▶ _Task_: Please restate word for word the line holding "Where should I" and every following line through the end of the entries.

** Dataset content follows **

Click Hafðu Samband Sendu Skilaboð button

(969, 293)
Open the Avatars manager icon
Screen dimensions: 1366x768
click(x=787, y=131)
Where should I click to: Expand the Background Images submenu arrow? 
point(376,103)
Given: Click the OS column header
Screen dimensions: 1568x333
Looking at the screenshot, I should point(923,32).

** End of Dataset content **

▶ _Answer section_:
Where should I click to: Expand the Background Images submenu arrow? 
point(376,103)
Given: Click the OS column header
Screen dimensions: 1568x333
Looking at the screenshot, I should point(923,32).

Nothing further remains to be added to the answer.